In spite of a lot of advantages of a one-element system as compared with a
binary system, such as simpler structure and easier maintenance, a
difficulty of giving charge to the toner is a disadvantage of the
one-element system. This can be attributed to the fact that the
one-element system relies for its electrical charging of the toner on
frictional contact between members that have restricted surface areas such
as a developing roller, a toner supplying roller and a photoreceptor drum,
as opposed to the binary system, which uses frictional contact between an
"electrification member" having very large overall surface area, namely a
so-called carrier, with which the toner rubs as it is mixed therewith.
Thus, increasing the toner charge level becomes extremely important when
the capsulated toner is used in the one-element system.
FIG. 8 lists examples of various toner structures. FIG. 9 summarizes the
presence or absence of developing toward background (to form a so-called
"background fog") in continuous printing when such toner is used under two
different environmental conditions.
Toner J showed developing toward the background, i.e., the background fog
phenomenon, in both an environment of 10.degree. C. temperature and 20%
relative humidity, and an environment of 25.degree. C. temperature and 55%
relative humidity, and toner I showed it only at the lower temperature of
10.degree. C. and lower relative humidity of 20%. This is a phenomenon
wherein the toner having excess charge among toner particles on the
developing roller adheres to a background area (non-exposure area)

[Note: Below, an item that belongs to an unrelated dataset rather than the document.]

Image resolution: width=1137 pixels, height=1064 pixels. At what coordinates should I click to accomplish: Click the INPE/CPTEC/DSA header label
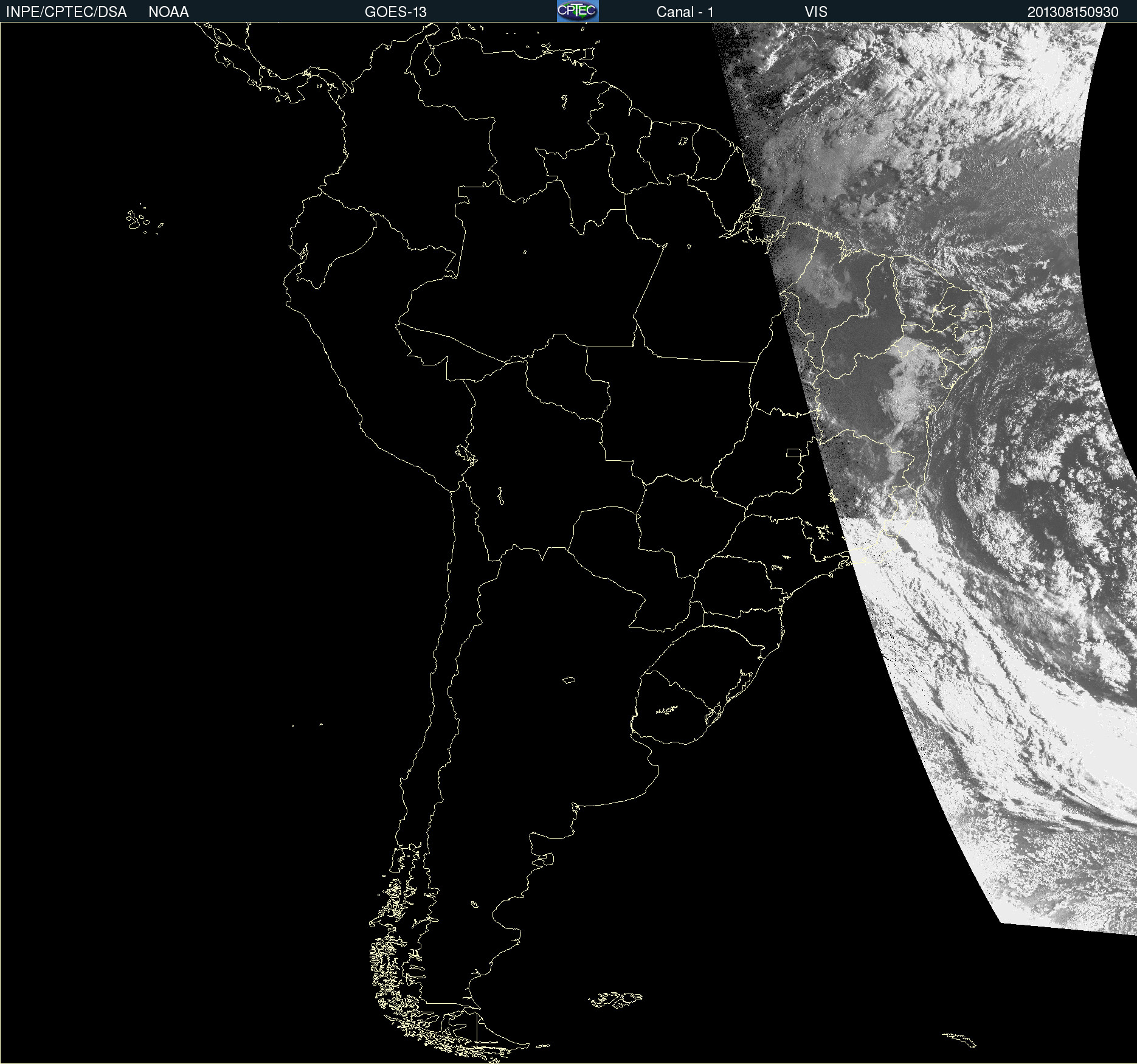pyautogui.click(x=66, y=12)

essentially not intended to be developed, resulting in an extreme
deterioration of printing quality.
For toner J, the background fog phenomenon occurred when 500 prints were
printed under 25.degree. C. and 55% relative humidity, and after 100
prints were printed under 10.degree. C. and 20% relative humidity. This
phenomena can be caused by gradually increasing the frictional charging
with the stirring in the developing device.
For the toner I, the background fog phenomenon was considered to be
generated because the toner was vigorously frictionally electrified under
a low temperature and a low relative humidity, such as 10.degree. C. and
20%.
Depending on the charge level of the toner on the developing roller (the
charge level of the toner used) as shown in FIG. 7, the developing toward
the background that occurred when the single-layer toner was used, can be
described. If the charge level of toner on the developing roller, in an
environment of under 25.degree. C. and under 55% relative humidity,
exceeded approximately 20 .mu.c/g, development toward the background
occurred. On the other hand, as shown in FIG. 6, if the capsulated toner
had a blow-off charge level above 60 .mu.c/g (as did toners A, B and C as
shown in FIG. 2), the charge level of the toner implemented was constant
at about 11 .mu./g, regardless of the number of prints, and showed such a
constant level even in the continuous printing.

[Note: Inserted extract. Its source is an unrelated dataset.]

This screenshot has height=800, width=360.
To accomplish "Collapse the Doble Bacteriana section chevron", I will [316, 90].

The capsulated toner does not behave to gradually increase the charge level
as does the single-layer toner. Therefore, development toward a background
does not occur. Considering the nature of the single-layer toner, showed
in FIG. 7, the well-known fact that too high a charge level causes
excessive electrification resulting in poor printing quality, is
confirmed. In other words, toner having either too low or too high a
charge level deposits toward the background . Thus, for the single-layer
toner, actual toner design is performed by balancing between trade-offs.
Regarding the capsulated toner, however, the toner that has a relatively
high blow-off charge level as compared with that of the single-layer
toner, can provide stable electrifying properties that are hard to obtain
with the single-layer toner. This is the characteristic electrifying
physical property of the capsulated toner, and so use of capsulated toner
is in great ascendancy.
As a result of the above, the inventors have been able to solve the problem
that it is difficult to use the single-layer toner unless its blow-off
charge level is set within a constant range, by using capsulated toner
having a blow-off charge level of 60 .mu.c/g or more, which has
facilitated their design with toner electrifying properties, as well as to
their providing an imaging apparatus that can make uniformly high quality
prints in continuous printing.
Here, the reversal developing using negatively charged toner is illustrated
as a convenient example. Again referring FIG. 1, this apparatus is
described. FIG. 1 is a cross-sectional view of the imaging apparatus. In
this figure , a contact-charged member 1 (referred to as a charged roller
hereinafter) rotates about a conductive shaft 2. This conductive shaft 2
is pushed by a spring 3 against an image carrier 5 that is rotatively
driven in the direction of arrow A. The contact-charged member 1 therefore
is driven into rotation in the direction of arrow B by image carrier 5
(referred to as a photoreceptor drum hereinafter).
In this embodiment, the conductive shaft 2 has applied to it -1350V from
the power supply 4. Under these conditions, the surface potential of the
photoreceptor drum Vp1, after passing against the charged roller, is
-800V.
Next, the electrifying portion of the photoreceptor drum 5 is exposed to
light by a latent image-writing-exposure-device 6 (LED head), and a latent
image is formed on the outer surface of the photoreceptor drum 5. This
image bearing portion of the drum's outer surface then enters a developing
area.
In this embodiment, where the latent image is written by the LED head the
surface potential Vp2 of the photoreceptor drum is -50V. The developing
agent carrier 8 (also referred to as a developing roller) rotates in the
direction of arrow C shown in the figure, and contacts the photoreceptor
drum 5 at an appropriate pressure. A developing voltage, in this
embodiment -300V, is supplied from the power supply 15 to a metal shaft of
the developing roller 8.
The toner-supplying roller 14 rotates in the direction of the arrow D, and
contacts and rotates with the developing roller 8. Toner is frictionally
electrified at the areas of contact between the developing roller 8 and
the toner-supplying roller 14. On the other hand, a developing voltage Vs,
in this embodiment -450V, is supplied to a metal shaft of the
toner-supplying roller 14 from the power supply 16.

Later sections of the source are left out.